To find the value of x, we need to use the formula for the nth term of a geometric progression (G.P):
\[T_n = a \times r^{(n-1)}\]
where:
Tn is the nth term of the G.P
a is the first term of the G.P
r is the common ratio of the G.P
n is the position of the term in the G.P
From the given information, we are given the following:
1st term (a) = x - 2
3rd term T3 (a) = x + 6
And the ratio of the arithmetic mean of the 1st and 3rd terms to the 2nd term is 5:3.
The arithmetic mean of two terms refers to the average of those two terms. So, the formula for the arithmetic mean can be given as follows:
Arithmetic Mean = (1st term + 3rd term) / 2
We need to express the arithmetic mean in terms of the 2nd term, which is T2. Let's substitute the values and solve for T2:
\[5/3 = [(x-2) + (x+6)] / [2 \times T2]\]
Solving the above equation will give us the value of T2, which will help in finding the common ratio (r) of the G.P.
\[5T2 = 2x + 4 + 2x + 12\]
\[5T2 = 4x + 16\]
\[T2 = \frac{4x + 16}{5}\]
Now, we have the value of T2 in terms of x. We can substitute the values of T2 and T3 into the formula for the nth term of a G.P to form two equations.

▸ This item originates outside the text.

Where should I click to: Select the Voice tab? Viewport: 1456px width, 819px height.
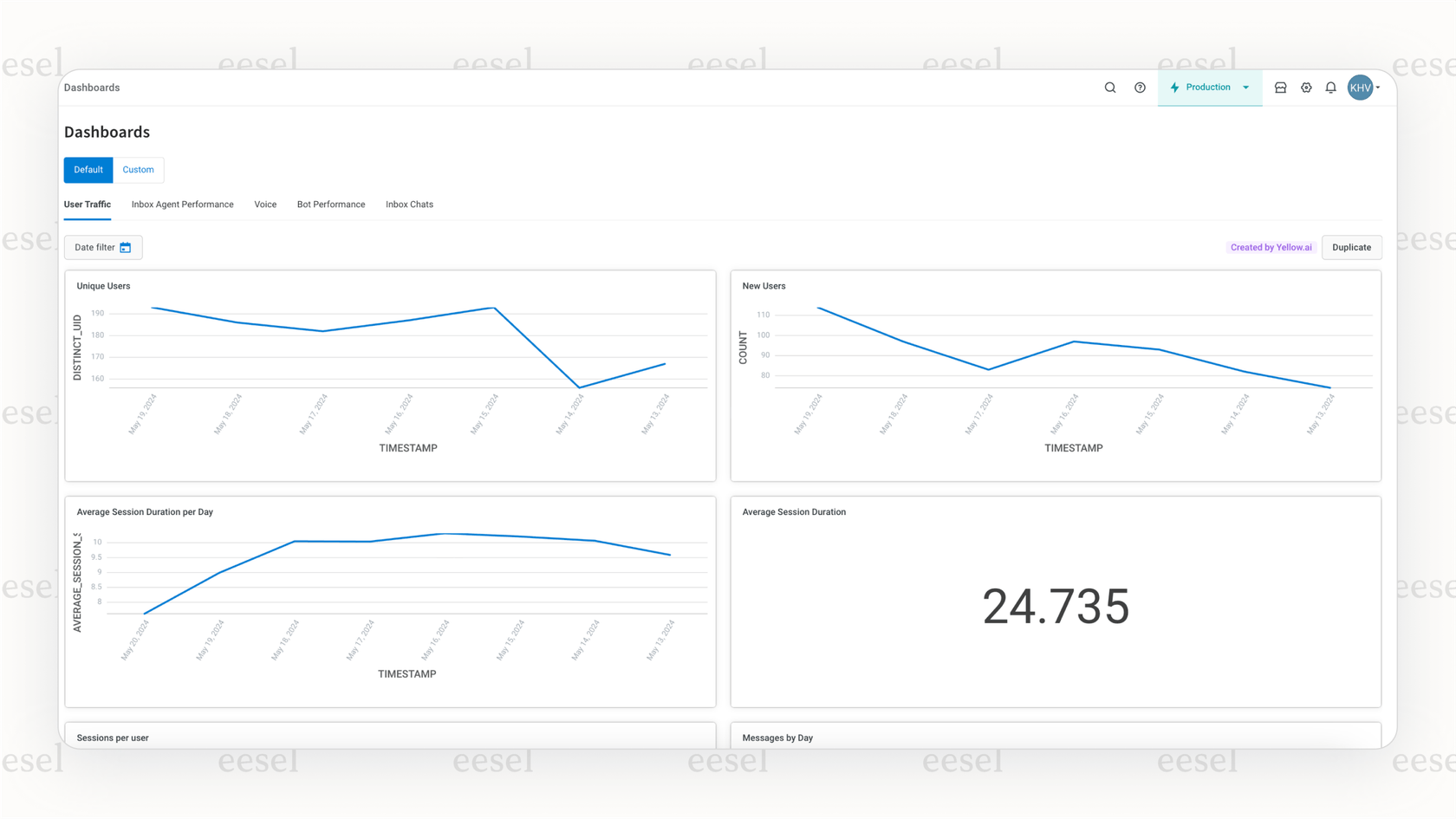pyautogui.click(x=265, y=204)
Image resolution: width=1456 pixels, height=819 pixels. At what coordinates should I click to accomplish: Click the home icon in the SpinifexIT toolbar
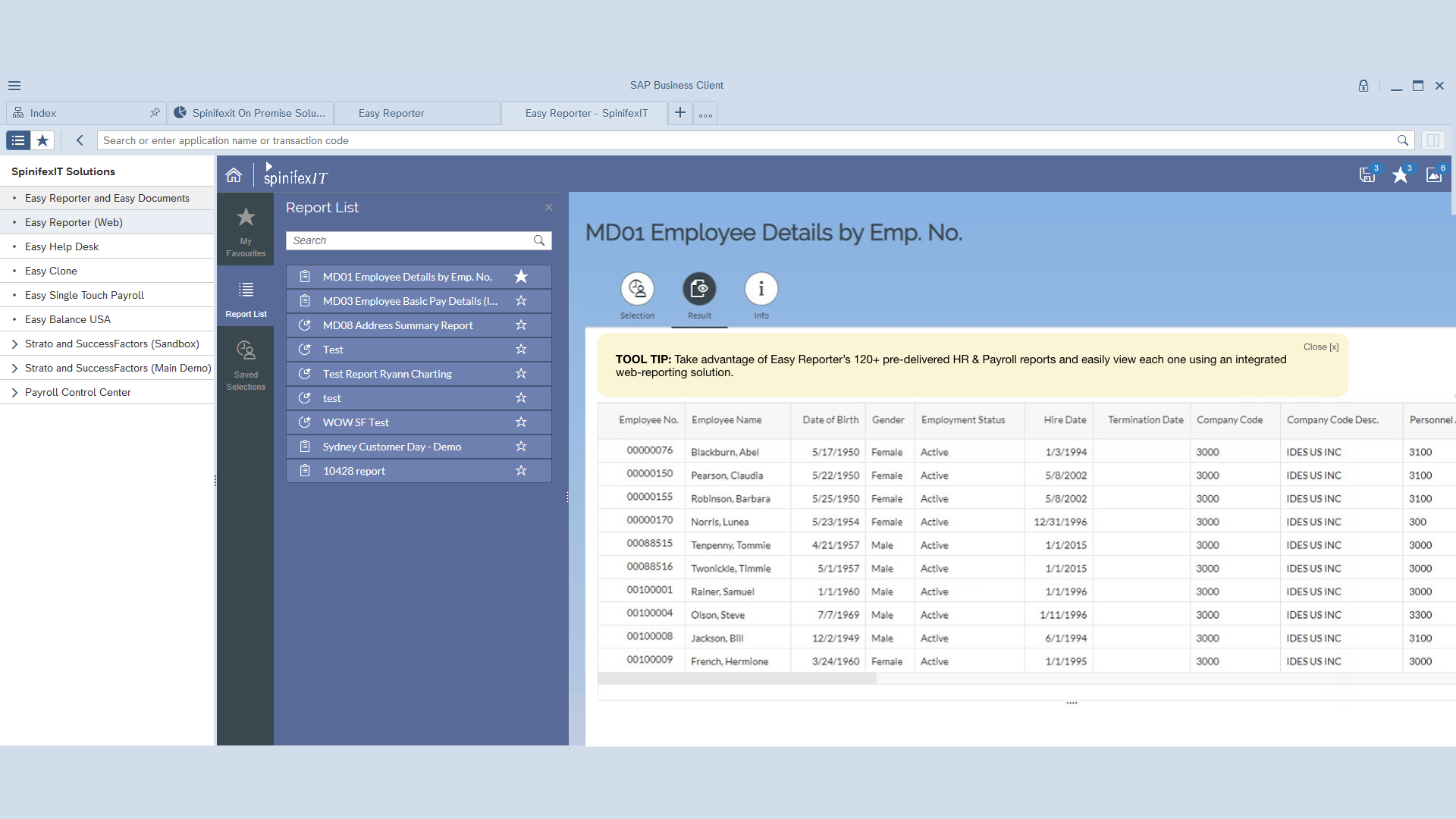(x=234, y=174)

Using the formulas, we have:
For the 2nd term (T2):
\[T2 = a \times r^{(2-1)}\]
\[T2 = a \times r^1\]
\[T2 = a \times r\]
\[T2 = (x-2) \times r\]
For the 3rd term (T3):
\[T3 = a \times r^{(3-1)}\]
\[T3 = a \times r^2\]
\[x + 6 = (x-2) \times r^2\]
Now, we can substitute the value of T2 and T3 into the above equations:
\[\frac{4x + 16}{5} = (x - 2) \times r\]
\[x + 6 = (x-2) \times r^2\]
We have two equations with two variables (x and r). By solving these equations, we can find the values of x and r.